We enjoyed a very nice market tour, and the class was quite informative and the food was delicious, in a nice and quiet setting. The people were very friendly and helpful with Tommi, showing him around the garden and keeping him entertained when he wasn’t interested anymore in doing any cooking or tasting!
The rest of the time in Ubud has been spent chilling by the dipping pool of the Villa we were staying and the excellent coffees and restaurant in the centre.
Tommi gets increasingly confident to swim by himself (with floaters), which is nice to see.
Indonesian coffee is really exceptional. Of note, there is an increased interest in the Kopi Luwak, where the coffee bean has passed through the digestive system of the civet cat, then gets extracted from its poo and processed. Bear in mind when purchasing it or visiting coffee plantations that very often the civet cats are kept in captivity and suffer through the process. 'Regular' coffee is much cheaper, cruelty free and still really really good!

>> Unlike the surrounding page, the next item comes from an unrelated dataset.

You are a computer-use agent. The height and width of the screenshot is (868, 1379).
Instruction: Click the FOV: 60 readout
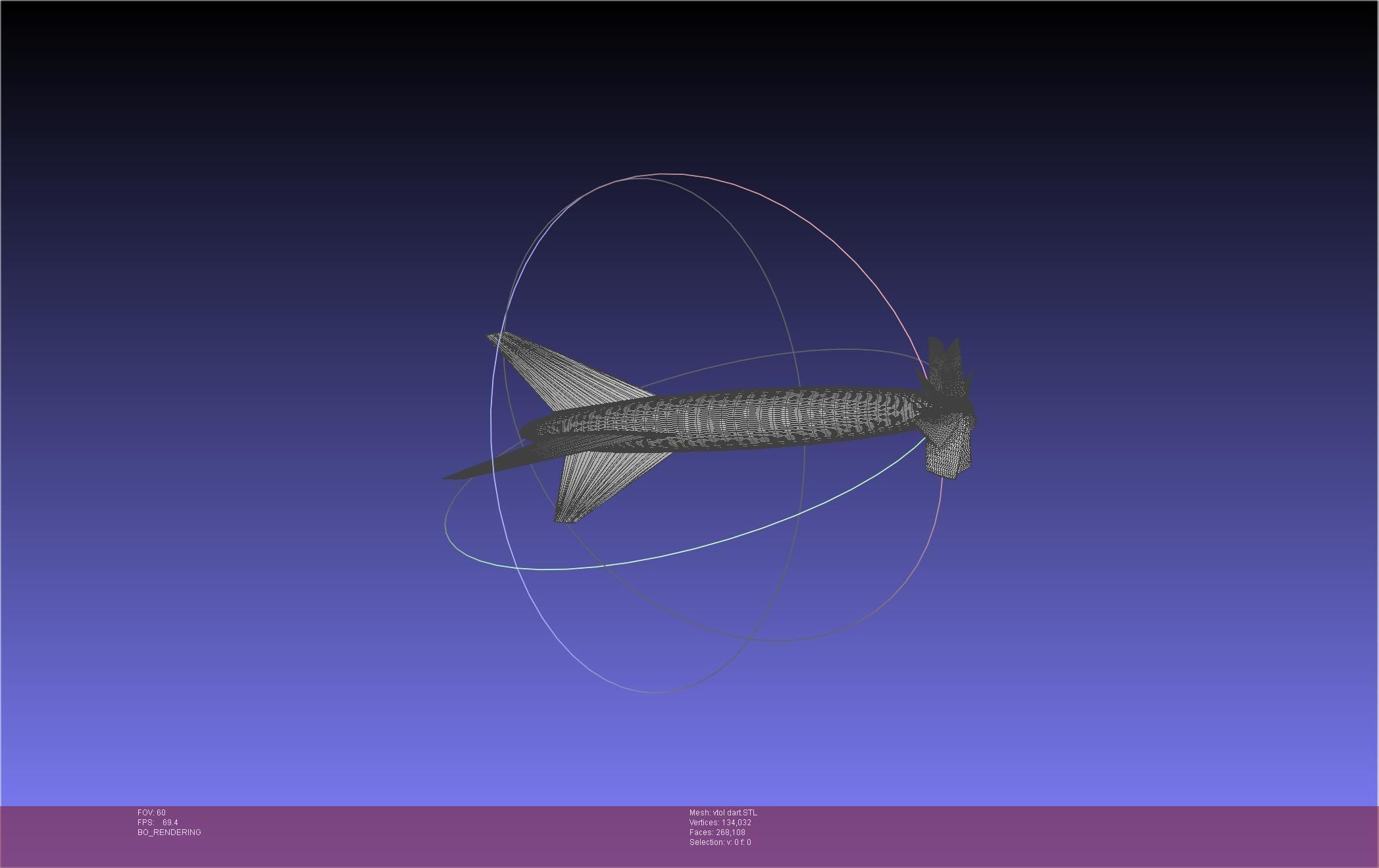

Besides the places already mentioned, we liked:
- Warung Sopa. Very cheap, fresh, low key and delicious! A small baby friendly area with some toys, but not a child focused place
- Clear cafe: nice place, many veg options and not only balinese food
- Warung Fair Bale has been founded by a local NGO, and helps giving medical care to people in Bali who normally don’t have access to it.
- Semanyak: excellent coffee, we kept on coming back and we even got some beans to make with our Aeropress, the quality was top notch.
- Soma Cafe’: nice fresh food, with a relaxed sofa-jam session where locals and travellers join in. Our Tommi is always attracted by the musicians, and they were so nice to get him involved by giving him a tambourine and, briefly, also a guitar!